While the Dōshikai acted as a key political mediator for the various conspiracy groups emerging in the capital, even their most optimistic members had begun reckoning with the gravity of Japan's situation. While positive that a Military Dictatorship would allow for Kishi's technocratic plans to adequately defend Japan against an Allied ground invasion, Dōshikai members conceded that the Greater East Asia Co-Prosperity Sphere was totally lost under any circumstances, that the Japanese armies would immediately withdraw from the fighting in China, and that Manchukuo would ultimately have to be abandoned. Without any plan to deal with future Atomic strikes on the mainland other than proposing a general evacuation of the cities, members of the Dōshikai imagined no future for the Japanese Empire other than its holdings in Okinawa and "Half of Korea."

While no evidence exists claiming Kishi had any knowledge or personal involvement in the 14–15 August 1945 attempt on the Imperial House, the alignment of the Kyūjō officers and members of the Dōshikai on the conduct of the war suggests only that he was, at the very minimum, sympathetic to their cause and unopposed to a military government.
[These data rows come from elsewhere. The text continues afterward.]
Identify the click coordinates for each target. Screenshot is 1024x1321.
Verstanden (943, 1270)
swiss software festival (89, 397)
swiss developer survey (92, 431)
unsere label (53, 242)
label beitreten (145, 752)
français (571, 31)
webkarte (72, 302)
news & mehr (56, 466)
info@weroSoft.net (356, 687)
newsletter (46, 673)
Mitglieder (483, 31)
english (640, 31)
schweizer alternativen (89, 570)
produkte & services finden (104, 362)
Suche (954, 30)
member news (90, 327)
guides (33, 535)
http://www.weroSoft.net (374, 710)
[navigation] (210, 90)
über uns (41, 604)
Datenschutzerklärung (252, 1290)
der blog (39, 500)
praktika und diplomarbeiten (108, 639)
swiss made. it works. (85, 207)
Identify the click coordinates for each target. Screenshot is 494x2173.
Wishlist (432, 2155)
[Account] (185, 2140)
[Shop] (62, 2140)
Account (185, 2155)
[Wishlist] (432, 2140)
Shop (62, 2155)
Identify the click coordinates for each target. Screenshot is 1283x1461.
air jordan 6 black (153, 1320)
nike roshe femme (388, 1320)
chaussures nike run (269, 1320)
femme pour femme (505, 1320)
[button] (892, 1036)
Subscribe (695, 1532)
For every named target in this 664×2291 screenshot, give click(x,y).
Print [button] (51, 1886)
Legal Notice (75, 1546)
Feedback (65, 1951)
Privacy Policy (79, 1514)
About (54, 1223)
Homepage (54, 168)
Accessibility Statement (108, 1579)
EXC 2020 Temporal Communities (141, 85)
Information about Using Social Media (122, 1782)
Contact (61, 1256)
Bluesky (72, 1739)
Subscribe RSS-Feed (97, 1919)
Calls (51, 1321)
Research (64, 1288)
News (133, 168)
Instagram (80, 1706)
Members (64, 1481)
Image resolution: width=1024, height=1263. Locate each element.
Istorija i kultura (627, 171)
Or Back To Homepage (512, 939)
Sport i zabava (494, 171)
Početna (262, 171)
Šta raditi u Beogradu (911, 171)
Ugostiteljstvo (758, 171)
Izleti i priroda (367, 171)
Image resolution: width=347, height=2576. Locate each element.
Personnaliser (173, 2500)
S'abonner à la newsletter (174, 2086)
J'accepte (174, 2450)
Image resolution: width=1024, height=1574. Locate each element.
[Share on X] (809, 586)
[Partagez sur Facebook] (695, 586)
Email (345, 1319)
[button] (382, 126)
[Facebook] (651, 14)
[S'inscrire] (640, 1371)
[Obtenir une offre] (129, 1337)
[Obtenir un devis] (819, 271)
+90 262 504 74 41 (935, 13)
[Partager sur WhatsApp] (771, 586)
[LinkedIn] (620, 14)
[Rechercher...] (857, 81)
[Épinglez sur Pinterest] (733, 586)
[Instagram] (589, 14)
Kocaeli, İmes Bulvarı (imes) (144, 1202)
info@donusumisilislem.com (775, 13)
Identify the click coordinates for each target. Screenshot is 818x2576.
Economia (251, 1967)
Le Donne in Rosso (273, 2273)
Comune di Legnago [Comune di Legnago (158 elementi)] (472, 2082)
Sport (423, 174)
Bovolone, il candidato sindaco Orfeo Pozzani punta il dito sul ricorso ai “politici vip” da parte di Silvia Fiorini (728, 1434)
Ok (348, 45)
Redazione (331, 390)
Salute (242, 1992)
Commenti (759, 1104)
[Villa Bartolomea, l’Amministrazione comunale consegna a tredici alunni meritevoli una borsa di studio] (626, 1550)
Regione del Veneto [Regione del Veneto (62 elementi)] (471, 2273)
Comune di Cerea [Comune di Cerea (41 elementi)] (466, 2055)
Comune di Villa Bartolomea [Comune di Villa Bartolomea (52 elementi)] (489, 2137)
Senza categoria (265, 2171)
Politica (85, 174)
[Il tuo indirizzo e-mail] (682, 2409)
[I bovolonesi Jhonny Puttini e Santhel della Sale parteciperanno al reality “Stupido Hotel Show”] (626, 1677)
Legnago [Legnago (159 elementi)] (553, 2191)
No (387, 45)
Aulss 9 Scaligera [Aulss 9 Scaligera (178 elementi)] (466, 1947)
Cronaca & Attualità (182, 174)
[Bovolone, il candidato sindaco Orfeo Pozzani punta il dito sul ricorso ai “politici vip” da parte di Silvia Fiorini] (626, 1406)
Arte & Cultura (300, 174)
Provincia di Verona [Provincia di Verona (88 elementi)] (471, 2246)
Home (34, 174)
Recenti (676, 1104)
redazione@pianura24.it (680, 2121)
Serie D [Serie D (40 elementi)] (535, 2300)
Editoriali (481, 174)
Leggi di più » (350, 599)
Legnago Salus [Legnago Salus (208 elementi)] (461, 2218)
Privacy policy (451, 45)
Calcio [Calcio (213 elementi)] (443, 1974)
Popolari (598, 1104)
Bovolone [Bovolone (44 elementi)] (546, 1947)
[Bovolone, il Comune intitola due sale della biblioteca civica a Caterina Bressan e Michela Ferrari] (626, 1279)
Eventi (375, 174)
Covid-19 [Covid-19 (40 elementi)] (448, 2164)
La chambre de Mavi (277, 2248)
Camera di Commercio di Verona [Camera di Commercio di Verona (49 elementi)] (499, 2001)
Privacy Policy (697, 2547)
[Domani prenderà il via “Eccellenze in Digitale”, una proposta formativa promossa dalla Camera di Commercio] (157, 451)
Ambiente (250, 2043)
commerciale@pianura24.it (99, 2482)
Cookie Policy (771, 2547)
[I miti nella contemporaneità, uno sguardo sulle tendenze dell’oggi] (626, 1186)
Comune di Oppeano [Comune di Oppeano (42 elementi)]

As Levidis states more directly, "Kishi and his political allies opposed surrender and were deeply implicated in the rebellious young officers attempt to seize control of the government" in the incident. On the morning of 15 August, as the officers responsible for the failed insurrection committed suicide on the Nijubashi Bridge, the Kishi faction met in an undisclosed office close by and agreed to formally disband the Dōshikai, thus ending the "Continue the War" movement entirely.

According to Levidis, the Dōshikai represented the culmination of Kishi's most radical impulses prior to his major political reorientation after the end of the war. At the same time, the actions and aspirations of the group also reflected Kishi's unrelenting political ambition in a time of total war and ruthless imperialism. Reflecting on Kishi and the Dōshikai in his 1974 memoirs, Nakatani wrote:

Perhaps if Japan had not suffered the bitterness of defeat, the first Kishi cabinet might have been realized ten years earlier.